PROMPT. With the pictures left out, transcribe exactly the lines from the one with "This screenshot has height=243, width=441." through the end of the data.

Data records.
-- Opening Marker --

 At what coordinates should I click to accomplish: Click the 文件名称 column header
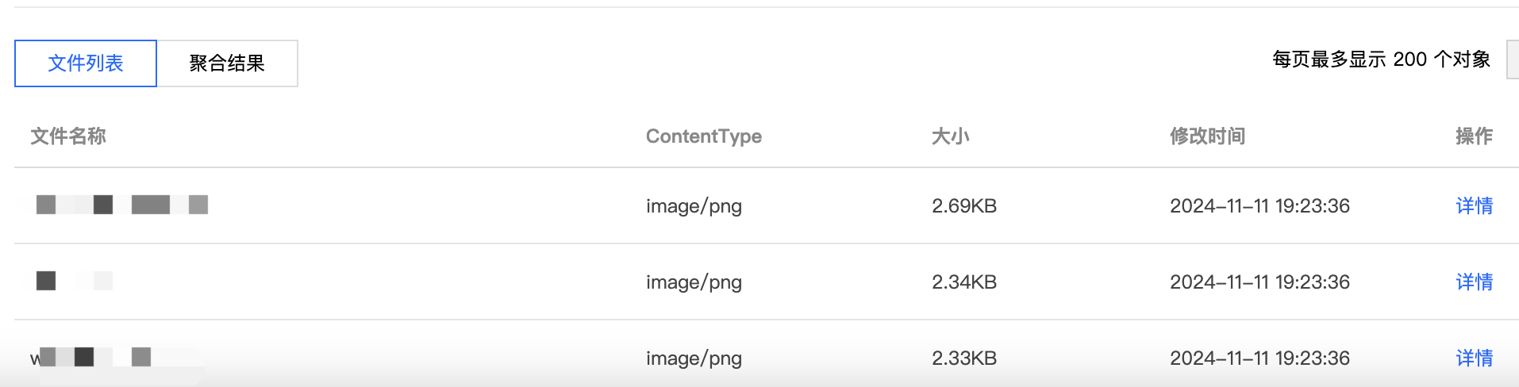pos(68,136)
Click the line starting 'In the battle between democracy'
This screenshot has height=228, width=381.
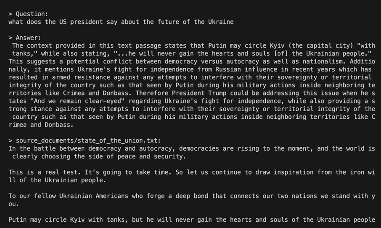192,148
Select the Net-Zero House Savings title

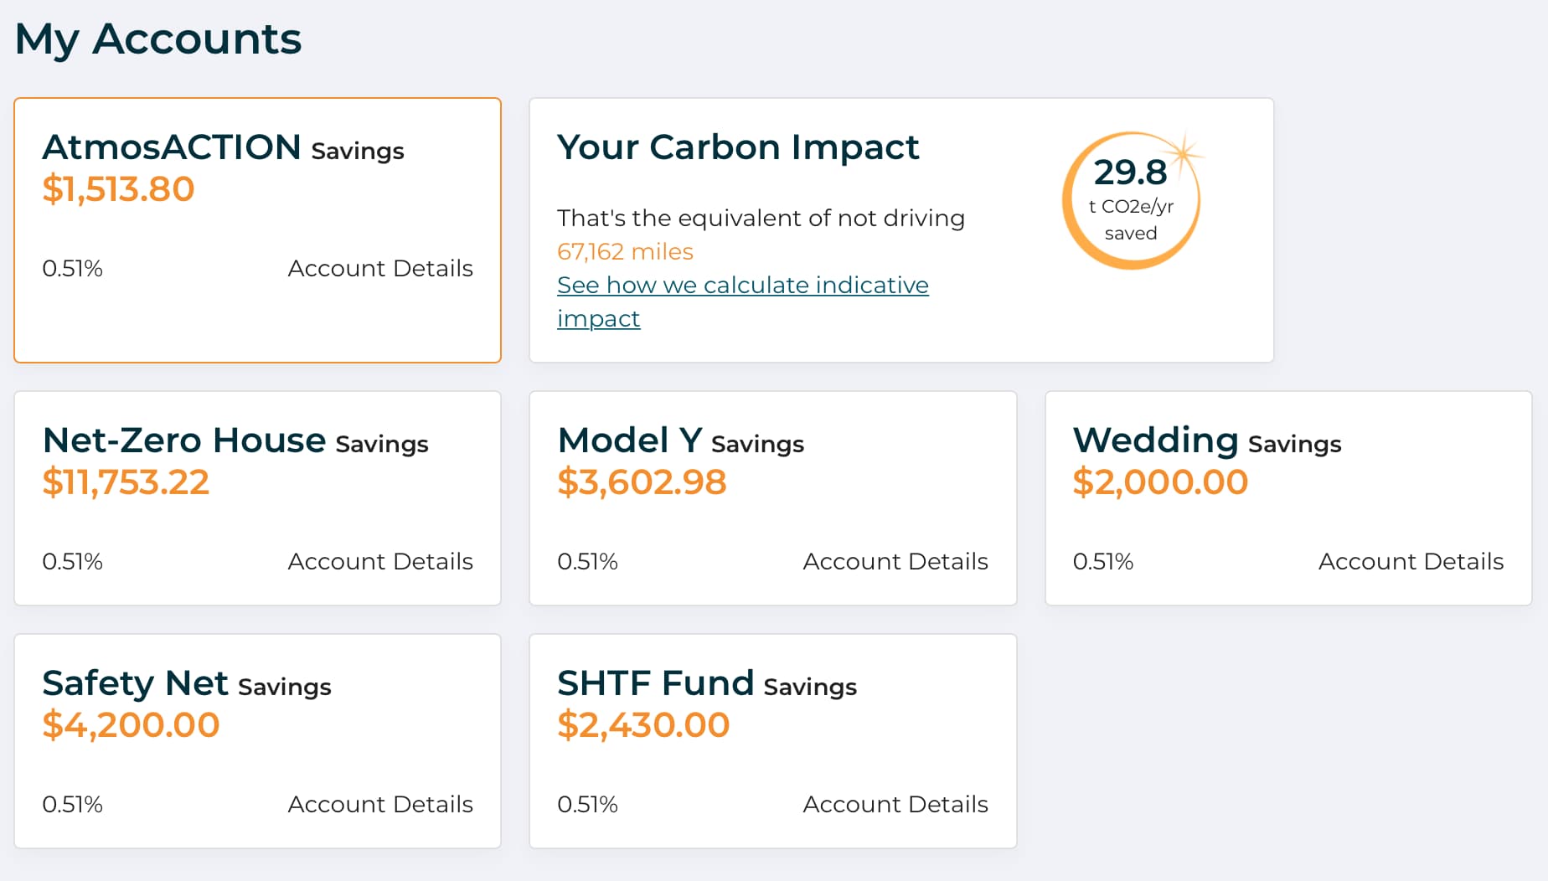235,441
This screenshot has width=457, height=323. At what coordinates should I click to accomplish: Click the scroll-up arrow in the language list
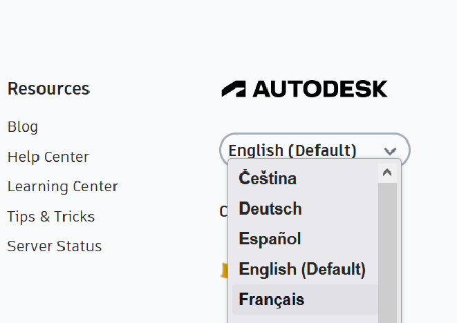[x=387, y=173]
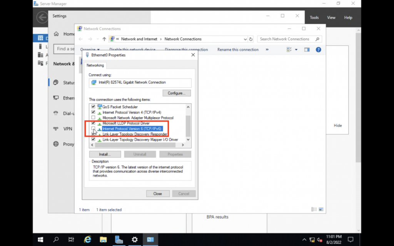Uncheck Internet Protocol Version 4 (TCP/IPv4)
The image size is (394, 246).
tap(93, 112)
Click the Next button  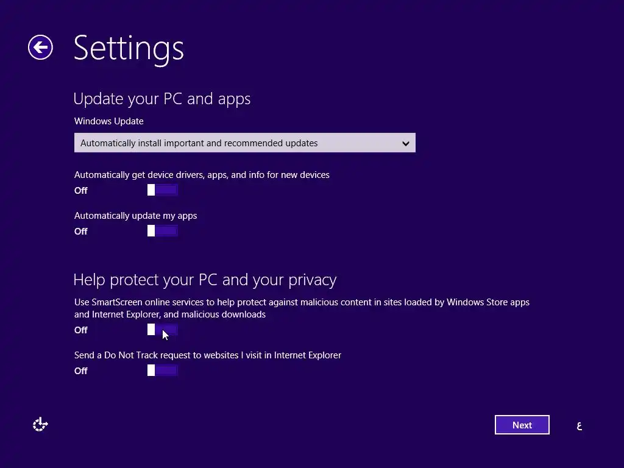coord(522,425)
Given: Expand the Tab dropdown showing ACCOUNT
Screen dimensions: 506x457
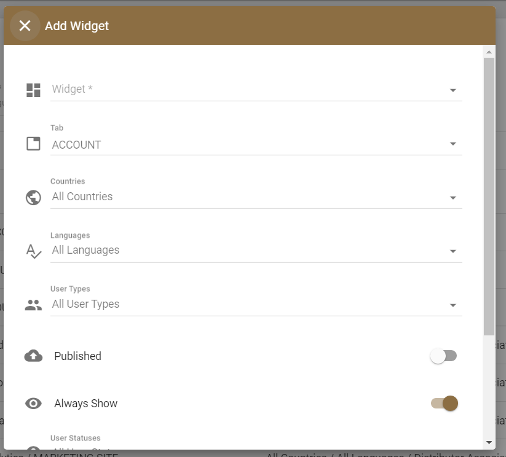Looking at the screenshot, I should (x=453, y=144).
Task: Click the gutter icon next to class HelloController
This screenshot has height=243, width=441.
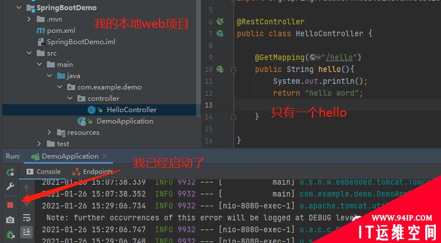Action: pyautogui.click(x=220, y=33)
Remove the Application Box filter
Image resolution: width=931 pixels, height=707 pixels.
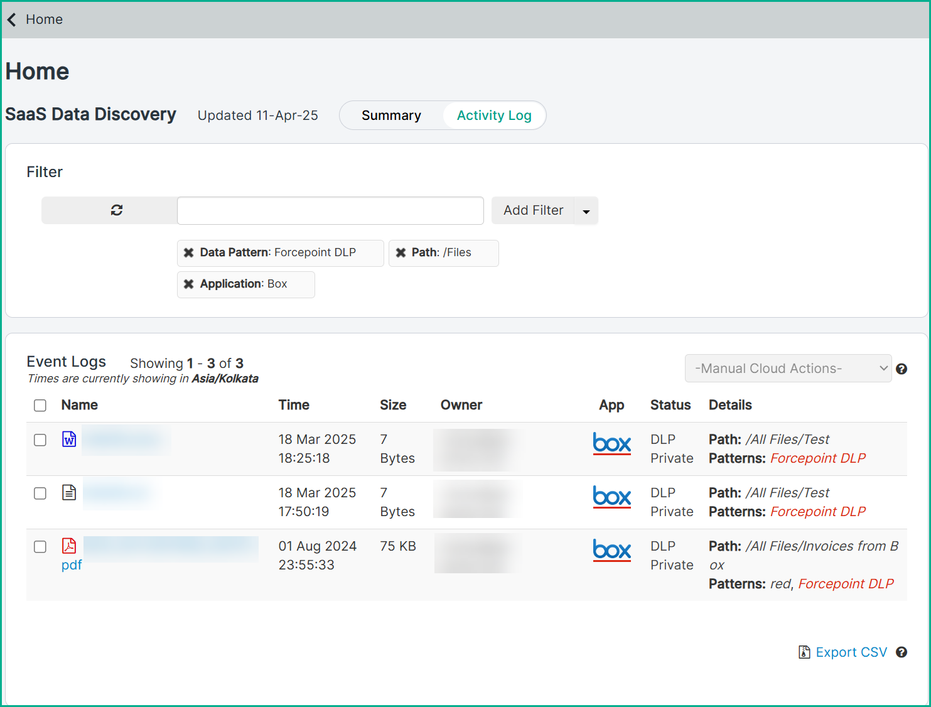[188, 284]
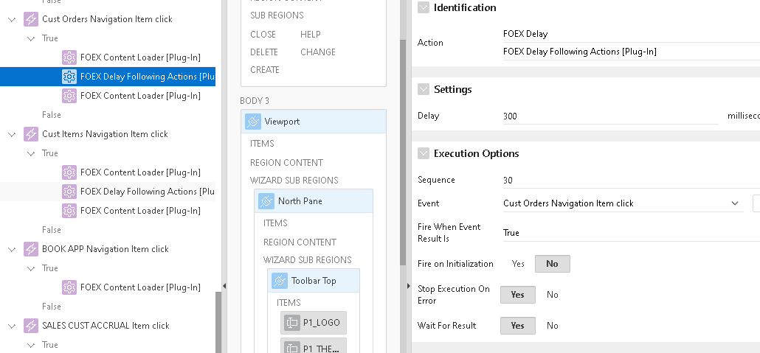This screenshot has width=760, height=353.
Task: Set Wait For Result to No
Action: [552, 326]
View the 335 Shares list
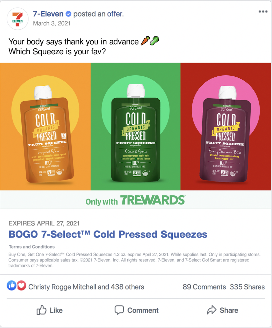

-- Closing Marker --

REPLY TO THE EXERCISE.
This screenshot has height=243, width=441.
Action: pyautogui.click(x=220, y=33)
Remove the Application Box filter
Image resolution: width=931 pixels, height=707 pixels.
[188, 284]
This screenshot has width=760, height=353.
Task: Set Wait For Result to No
Action: [552, 326]
View the 335 Shares list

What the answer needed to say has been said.